◆ **The task**: In the lines below, look for "toolbar". Copy each line where it appears.

◆ **Given data**:
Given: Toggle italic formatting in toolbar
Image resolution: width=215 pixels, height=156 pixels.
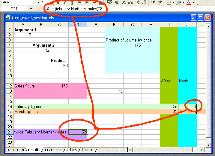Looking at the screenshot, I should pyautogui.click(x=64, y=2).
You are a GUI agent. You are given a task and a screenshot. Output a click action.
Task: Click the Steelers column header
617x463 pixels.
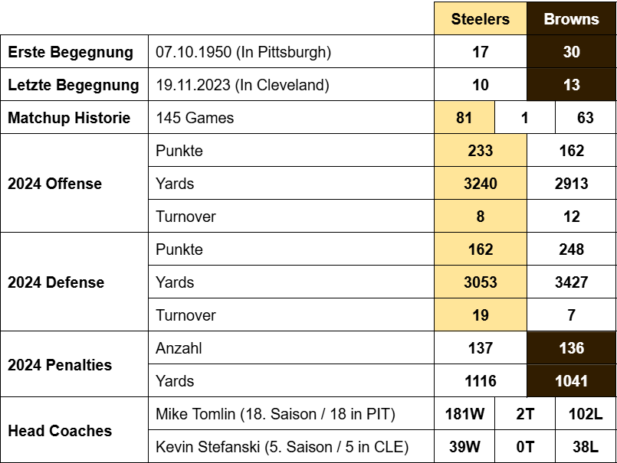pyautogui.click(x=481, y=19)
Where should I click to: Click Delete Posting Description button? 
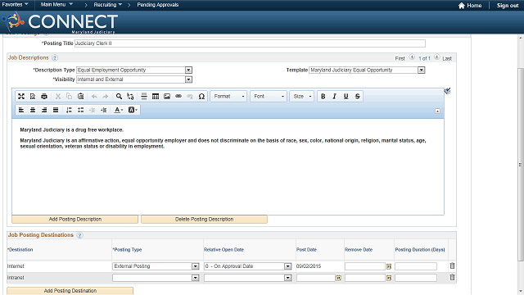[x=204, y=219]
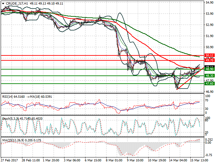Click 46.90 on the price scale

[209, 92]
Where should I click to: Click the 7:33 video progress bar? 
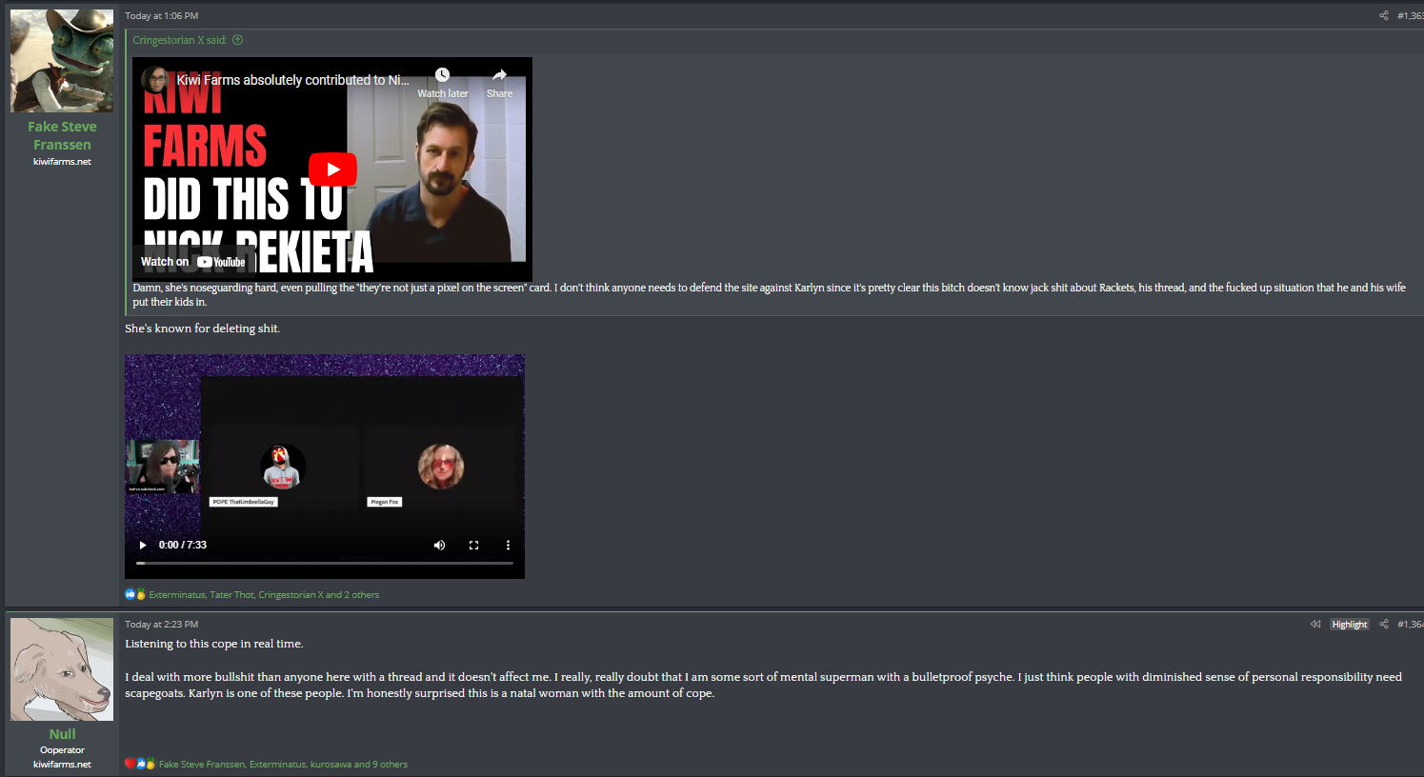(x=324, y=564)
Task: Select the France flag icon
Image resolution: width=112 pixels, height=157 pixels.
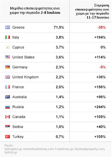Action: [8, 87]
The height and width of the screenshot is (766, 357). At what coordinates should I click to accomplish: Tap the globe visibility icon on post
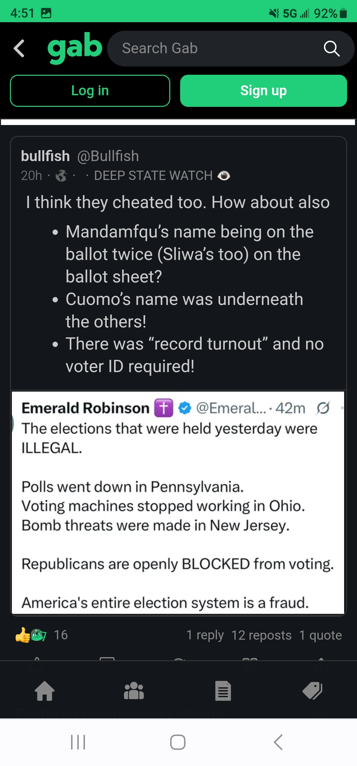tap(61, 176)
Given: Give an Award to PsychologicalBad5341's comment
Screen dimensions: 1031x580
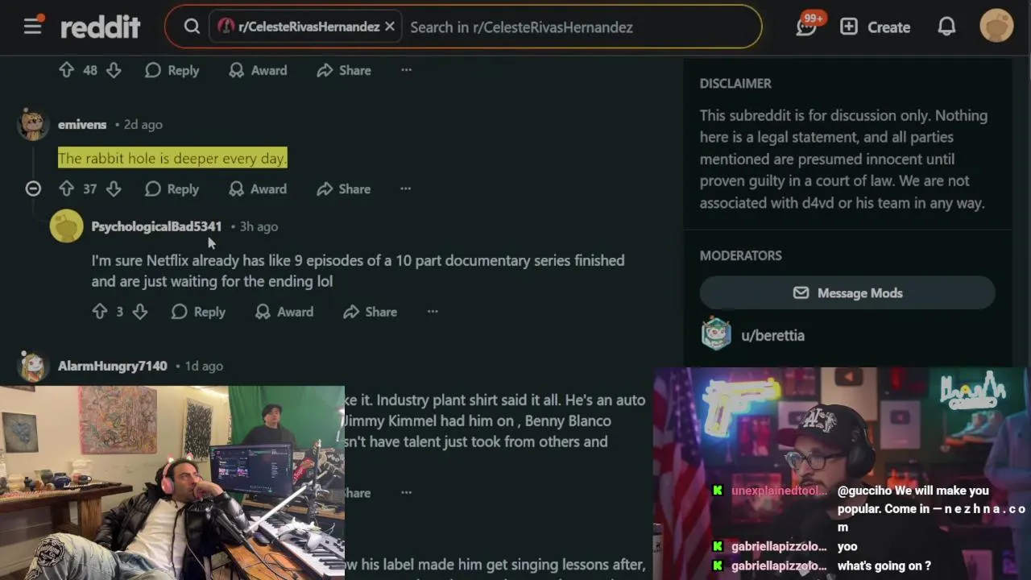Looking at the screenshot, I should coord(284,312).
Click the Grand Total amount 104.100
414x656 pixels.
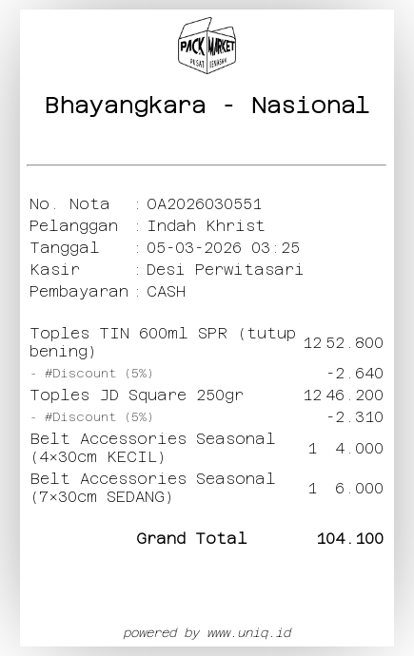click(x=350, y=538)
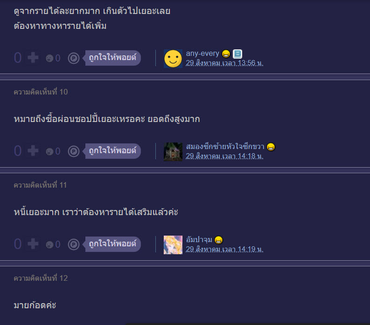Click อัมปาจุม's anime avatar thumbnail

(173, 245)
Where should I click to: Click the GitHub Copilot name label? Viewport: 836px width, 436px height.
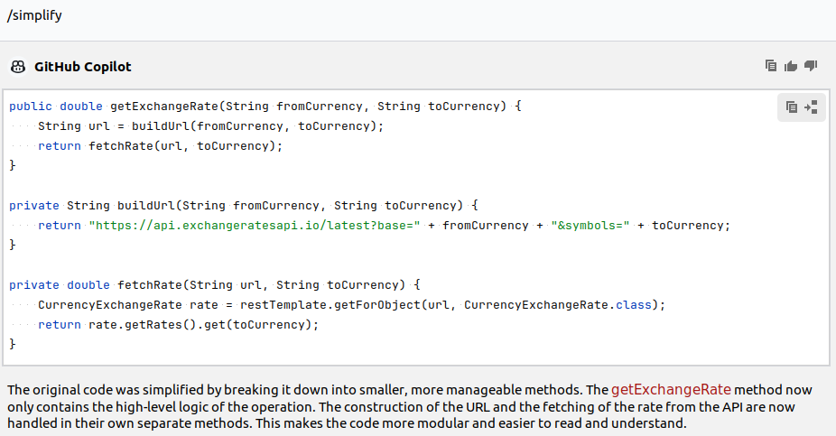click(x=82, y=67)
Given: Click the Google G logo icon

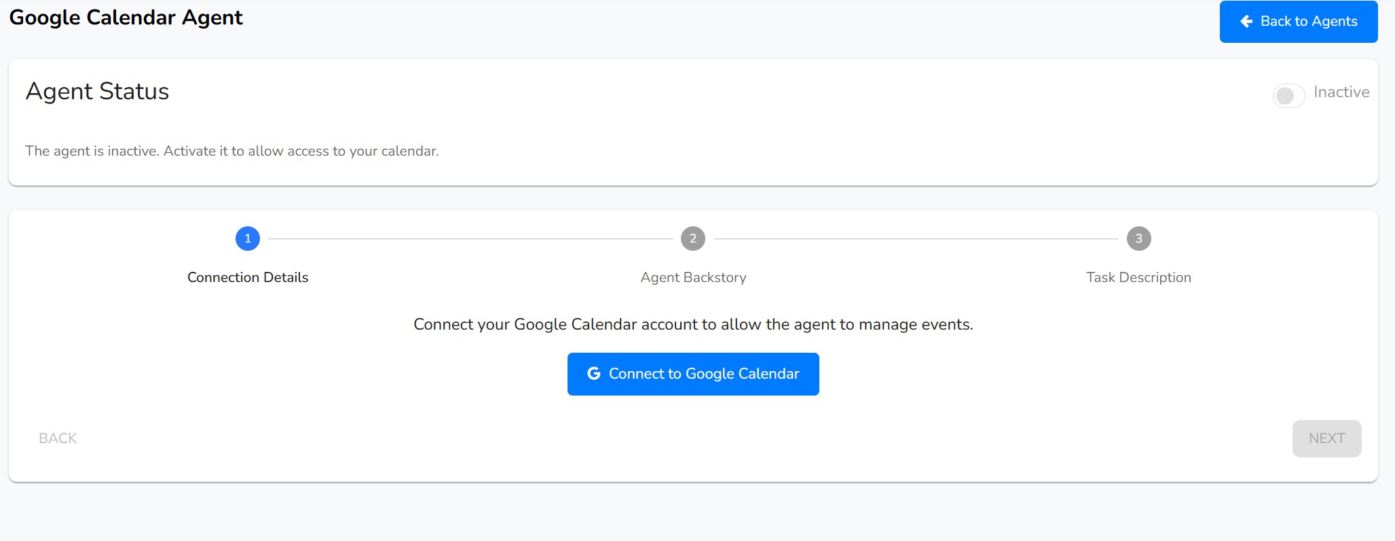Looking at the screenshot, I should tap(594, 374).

==

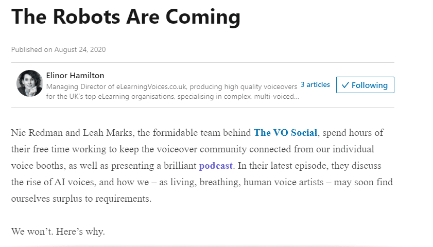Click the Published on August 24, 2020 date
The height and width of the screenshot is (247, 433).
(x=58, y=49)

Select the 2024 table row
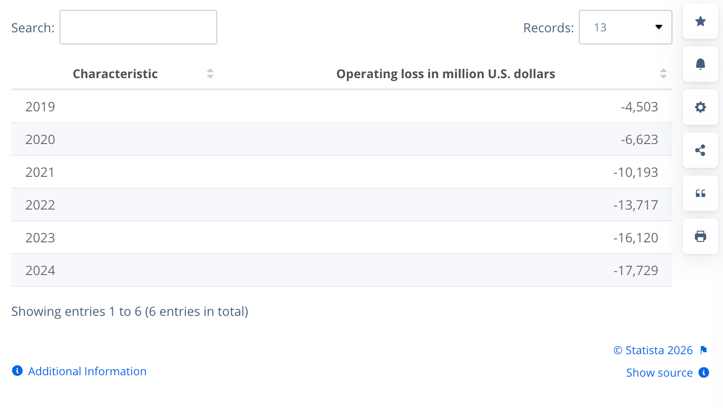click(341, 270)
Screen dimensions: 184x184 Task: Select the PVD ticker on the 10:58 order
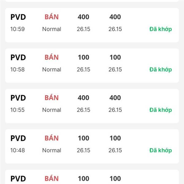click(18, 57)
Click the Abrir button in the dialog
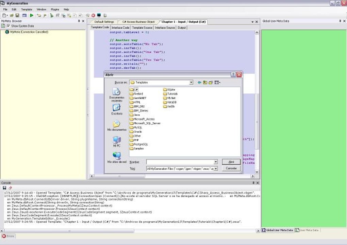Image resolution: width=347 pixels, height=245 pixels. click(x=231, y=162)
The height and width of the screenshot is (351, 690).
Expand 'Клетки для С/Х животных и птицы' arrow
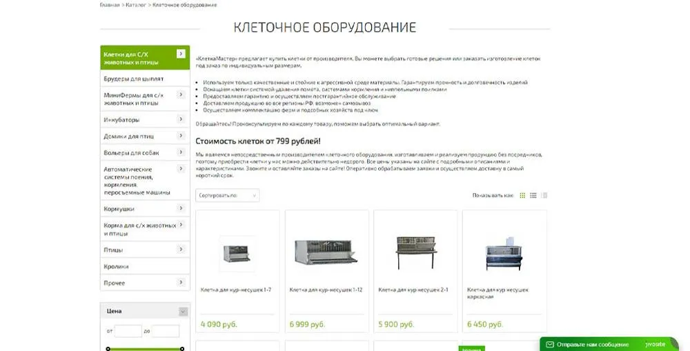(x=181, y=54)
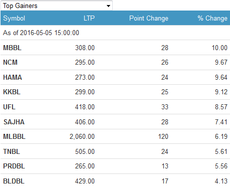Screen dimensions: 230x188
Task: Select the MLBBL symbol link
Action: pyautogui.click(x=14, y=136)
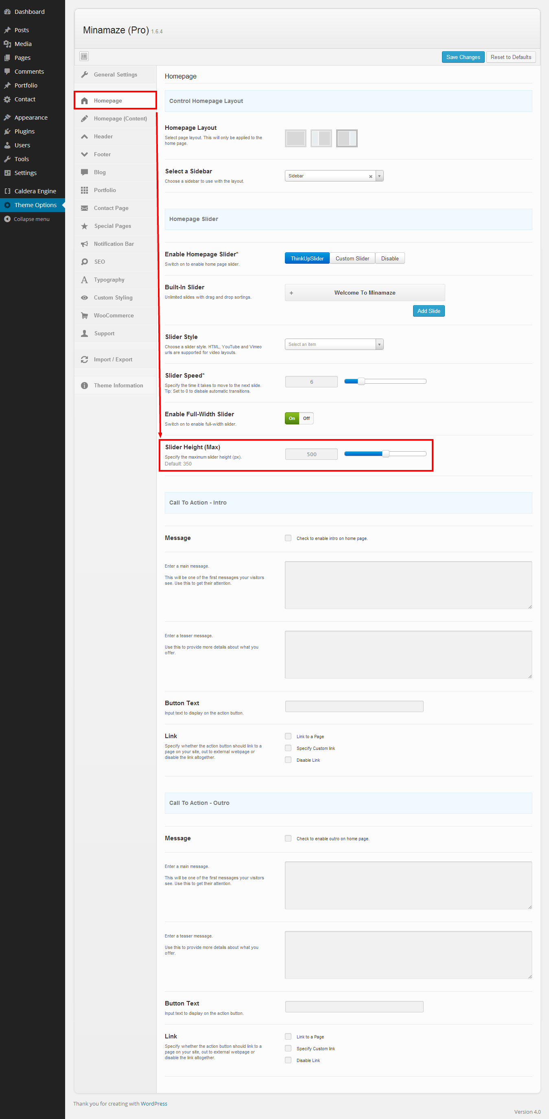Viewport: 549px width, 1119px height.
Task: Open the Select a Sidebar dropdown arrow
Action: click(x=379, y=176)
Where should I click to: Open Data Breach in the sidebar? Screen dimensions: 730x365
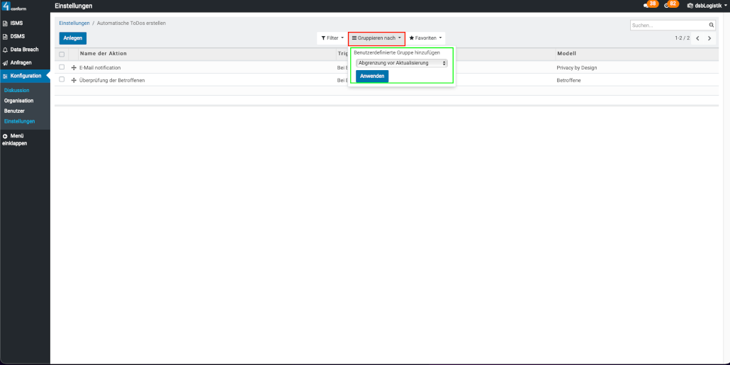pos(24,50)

* * *

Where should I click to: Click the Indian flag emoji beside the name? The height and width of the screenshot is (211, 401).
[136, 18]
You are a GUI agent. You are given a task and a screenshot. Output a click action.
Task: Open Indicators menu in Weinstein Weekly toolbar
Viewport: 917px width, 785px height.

◆ **Problem solution**:
Given: Toggle italic formatting in toolbar
Task: Open Indicators menu in Weinstein Weekly toolbar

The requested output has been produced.